Author | : James Robert Brown |
Publisher | : Routledge |
Total Pages | : 196 |
Release | : 2005-09-26 |
Genre | : Philosophy |
ISBN | : 1134865791 |
Download The Laboratory of the Mind Book in PDF, ePub and Kindle
Thought experiments are performed in the laboratory of the mind. Beyond this metaphor it is difficult to say just what these remarkable devices for investigating nature are or how they work. Though most scientists and philosophers would admit their great importance, there has been very little serious study of them. This volume is the first book-length investigation of thought experiments. Starting with Galileo's argument on falling bodies, Brown describes numerous examples of the most influential thought experiments from the history of science. Following this introduction to the subject, some substantial and provocative claims are made, the principle being that some thought experiments should be understood in the same way that platonists understand mathematical activity: as an intellectual grasp of an independently existing abstract realm. With its clarity of style and structure, The Laboratory of the Mind will find readers among all philosophers of science as well as scientists who have puzzled over how thought experiments work.
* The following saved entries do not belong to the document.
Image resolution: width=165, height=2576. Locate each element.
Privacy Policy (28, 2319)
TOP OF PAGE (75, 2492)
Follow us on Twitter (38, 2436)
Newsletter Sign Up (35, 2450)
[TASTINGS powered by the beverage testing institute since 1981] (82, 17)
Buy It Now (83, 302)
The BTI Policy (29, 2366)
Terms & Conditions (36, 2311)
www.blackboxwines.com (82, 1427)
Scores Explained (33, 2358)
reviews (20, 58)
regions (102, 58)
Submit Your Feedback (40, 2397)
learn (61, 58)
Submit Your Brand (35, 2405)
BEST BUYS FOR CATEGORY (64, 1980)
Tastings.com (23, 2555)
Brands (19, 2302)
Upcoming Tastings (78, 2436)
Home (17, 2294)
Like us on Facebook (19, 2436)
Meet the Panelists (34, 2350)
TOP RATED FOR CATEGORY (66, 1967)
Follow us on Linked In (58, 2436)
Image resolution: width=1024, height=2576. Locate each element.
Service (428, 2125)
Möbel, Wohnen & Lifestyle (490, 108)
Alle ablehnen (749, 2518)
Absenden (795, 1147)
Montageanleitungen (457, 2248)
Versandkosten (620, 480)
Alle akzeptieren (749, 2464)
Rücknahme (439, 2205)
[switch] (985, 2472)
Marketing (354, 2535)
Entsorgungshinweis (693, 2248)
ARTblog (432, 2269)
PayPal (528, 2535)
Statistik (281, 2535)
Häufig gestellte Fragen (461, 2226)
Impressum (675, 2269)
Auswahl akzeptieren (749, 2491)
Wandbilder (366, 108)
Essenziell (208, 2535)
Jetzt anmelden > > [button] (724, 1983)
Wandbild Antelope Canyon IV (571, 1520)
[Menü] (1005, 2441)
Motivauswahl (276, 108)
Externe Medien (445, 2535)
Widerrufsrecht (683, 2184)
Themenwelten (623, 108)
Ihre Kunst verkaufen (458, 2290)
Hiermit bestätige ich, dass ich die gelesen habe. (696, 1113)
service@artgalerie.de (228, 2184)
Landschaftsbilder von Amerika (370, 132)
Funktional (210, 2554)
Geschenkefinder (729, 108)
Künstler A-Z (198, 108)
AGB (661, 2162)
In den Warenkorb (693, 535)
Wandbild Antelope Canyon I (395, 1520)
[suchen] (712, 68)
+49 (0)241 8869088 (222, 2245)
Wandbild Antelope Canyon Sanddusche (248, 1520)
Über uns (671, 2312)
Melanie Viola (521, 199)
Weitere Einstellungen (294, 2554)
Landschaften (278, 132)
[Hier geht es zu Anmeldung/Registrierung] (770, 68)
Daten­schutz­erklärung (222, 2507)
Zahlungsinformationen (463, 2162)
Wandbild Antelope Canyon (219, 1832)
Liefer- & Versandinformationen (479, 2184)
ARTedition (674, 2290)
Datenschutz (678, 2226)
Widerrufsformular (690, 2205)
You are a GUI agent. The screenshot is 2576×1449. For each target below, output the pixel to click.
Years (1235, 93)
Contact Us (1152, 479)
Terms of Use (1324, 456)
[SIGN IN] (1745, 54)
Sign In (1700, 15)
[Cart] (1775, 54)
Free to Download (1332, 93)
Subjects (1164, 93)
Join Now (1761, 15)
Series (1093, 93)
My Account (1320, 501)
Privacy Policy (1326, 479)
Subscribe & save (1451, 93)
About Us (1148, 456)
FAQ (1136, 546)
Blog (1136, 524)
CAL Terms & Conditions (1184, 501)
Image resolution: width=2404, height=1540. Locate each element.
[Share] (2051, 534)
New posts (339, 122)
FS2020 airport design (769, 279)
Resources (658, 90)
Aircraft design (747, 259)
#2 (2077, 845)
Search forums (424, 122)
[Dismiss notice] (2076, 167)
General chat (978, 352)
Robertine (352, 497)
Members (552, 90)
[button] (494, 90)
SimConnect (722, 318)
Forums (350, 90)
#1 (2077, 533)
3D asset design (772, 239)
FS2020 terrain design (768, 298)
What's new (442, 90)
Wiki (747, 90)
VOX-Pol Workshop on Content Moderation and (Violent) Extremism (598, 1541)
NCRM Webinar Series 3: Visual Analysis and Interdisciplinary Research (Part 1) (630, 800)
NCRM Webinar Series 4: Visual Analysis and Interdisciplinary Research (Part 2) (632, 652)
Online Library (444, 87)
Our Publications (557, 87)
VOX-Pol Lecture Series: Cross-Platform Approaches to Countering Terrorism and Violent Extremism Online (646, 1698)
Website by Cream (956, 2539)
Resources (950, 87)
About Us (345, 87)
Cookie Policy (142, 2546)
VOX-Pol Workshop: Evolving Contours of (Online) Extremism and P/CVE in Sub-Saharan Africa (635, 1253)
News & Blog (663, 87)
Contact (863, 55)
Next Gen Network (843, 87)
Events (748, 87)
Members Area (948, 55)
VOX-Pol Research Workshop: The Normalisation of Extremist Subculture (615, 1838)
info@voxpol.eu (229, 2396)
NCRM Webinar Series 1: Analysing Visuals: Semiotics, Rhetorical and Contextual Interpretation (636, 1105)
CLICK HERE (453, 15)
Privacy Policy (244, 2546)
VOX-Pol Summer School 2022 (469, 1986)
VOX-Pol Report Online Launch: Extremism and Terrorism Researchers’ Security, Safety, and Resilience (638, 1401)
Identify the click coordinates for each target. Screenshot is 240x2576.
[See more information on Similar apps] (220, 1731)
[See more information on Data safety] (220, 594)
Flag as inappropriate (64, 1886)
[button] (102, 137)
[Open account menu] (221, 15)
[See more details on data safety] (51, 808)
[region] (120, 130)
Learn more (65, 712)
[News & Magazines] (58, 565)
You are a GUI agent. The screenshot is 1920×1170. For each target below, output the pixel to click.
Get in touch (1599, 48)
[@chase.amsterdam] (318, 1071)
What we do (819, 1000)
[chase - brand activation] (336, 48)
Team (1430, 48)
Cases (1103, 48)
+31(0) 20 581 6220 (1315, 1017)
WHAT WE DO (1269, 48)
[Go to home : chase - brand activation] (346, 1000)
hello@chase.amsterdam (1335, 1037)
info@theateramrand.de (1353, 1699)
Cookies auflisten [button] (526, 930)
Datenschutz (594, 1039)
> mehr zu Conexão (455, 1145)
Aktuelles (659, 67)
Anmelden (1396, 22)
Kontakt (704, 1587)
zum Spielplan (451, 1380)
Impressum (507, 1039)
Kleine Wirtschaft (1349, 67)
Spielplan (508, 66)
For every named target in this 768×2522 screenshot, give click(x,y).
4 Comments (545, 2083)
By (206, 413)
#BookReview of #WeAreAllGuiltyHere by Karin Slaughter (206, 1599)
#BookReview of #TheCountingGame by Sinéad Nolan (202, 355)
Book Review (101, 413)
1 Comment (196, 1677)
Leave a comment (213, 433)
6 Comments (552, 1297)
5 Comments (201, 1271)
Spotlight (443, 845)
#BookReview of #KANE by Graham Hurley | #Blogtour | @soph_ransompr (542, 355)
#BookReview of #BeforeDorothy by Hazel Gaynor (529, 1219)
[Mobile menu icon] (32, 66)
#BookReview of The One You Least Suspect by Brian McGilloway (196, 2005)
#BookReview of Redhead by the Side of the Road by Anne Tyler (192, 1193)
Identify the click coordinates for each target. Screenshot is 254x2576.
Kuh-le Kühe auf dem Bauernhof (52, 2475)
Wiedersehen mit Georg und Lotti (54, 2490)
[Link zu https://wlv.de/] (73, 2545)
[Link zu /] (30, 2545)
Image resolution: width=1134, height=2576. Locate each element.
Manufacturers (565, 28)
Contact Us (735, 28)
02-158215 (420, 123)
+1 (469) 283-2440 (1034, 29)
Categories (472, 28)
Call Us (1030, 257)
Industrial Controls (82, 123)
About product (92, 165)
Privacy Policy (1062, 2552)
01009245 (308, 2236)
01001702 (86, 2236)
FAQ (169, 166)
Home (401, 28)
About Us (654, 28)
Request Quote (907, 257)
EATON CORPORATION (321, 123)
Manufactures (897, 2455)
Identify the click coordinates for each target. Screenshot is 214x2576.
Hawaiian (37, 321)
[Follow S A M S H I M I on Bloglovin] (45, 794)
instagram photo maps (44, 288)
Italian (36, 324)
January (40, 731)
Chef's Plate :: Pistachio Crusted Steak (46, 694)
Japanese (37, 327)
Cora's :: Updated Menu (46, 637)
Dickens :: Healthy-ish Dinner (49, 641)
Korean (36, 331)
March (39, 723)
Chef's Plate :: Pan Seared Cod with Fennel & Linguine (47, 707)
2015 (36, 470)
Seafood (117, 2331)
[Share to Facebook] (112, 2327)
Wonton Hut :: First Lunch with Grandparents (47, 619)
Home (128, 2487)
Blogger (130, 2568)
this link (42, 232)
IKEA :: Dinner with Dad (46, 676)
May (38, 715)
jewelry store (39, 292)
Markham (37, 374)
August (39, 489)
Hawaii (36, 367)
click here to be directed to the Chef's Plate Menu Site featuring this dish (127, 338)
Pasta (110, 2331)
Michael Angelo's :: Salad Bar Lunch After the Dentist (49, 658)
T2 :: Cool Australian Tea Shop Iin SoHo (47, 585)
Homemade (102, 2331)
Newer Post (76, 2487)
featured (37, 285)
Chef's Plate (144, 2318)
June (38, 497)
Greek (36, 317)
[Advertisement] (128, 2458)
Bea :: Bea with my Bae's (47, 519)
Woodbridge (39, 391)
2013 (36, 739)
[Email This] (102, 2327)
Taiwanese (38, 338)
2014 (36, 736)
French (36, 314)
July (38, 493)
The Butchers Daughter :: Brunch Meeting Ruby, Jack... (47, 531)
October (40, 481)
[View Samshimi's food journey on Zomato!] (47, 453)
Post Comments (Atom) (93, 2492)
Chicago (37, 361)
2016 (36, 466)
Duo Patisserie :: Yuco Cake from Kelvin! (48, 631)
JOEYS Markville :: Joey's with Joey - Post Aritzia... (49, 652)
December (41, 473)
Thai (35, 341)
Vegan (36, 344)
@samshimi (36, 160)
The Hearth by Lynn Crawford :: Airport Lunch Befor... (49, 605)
Author | : Percy Elliott Rowell |
Publisher | : |
Total Pages | : 346 |
Release | : 1911 |
Genre | : Science |
ISBN | : |
Download Introduction to General Science Book in PDF, ePub and Kindle
Author | : David Gooding |
Publisher | : Cambridge University Press |
Total Pages | : 504 |
Release | : 1989-05-18 |
Genre | : Science |
ISBN | : 9780521337687 |
Download The Uses of Experiment Book in PDF, ePub and Kindle
Renowned scholars in history, sociology, philosophy and anthropology consider seventeenth and twentieth century weapon testing, particle physics, biology and other topics in an account of important and often famous experiments.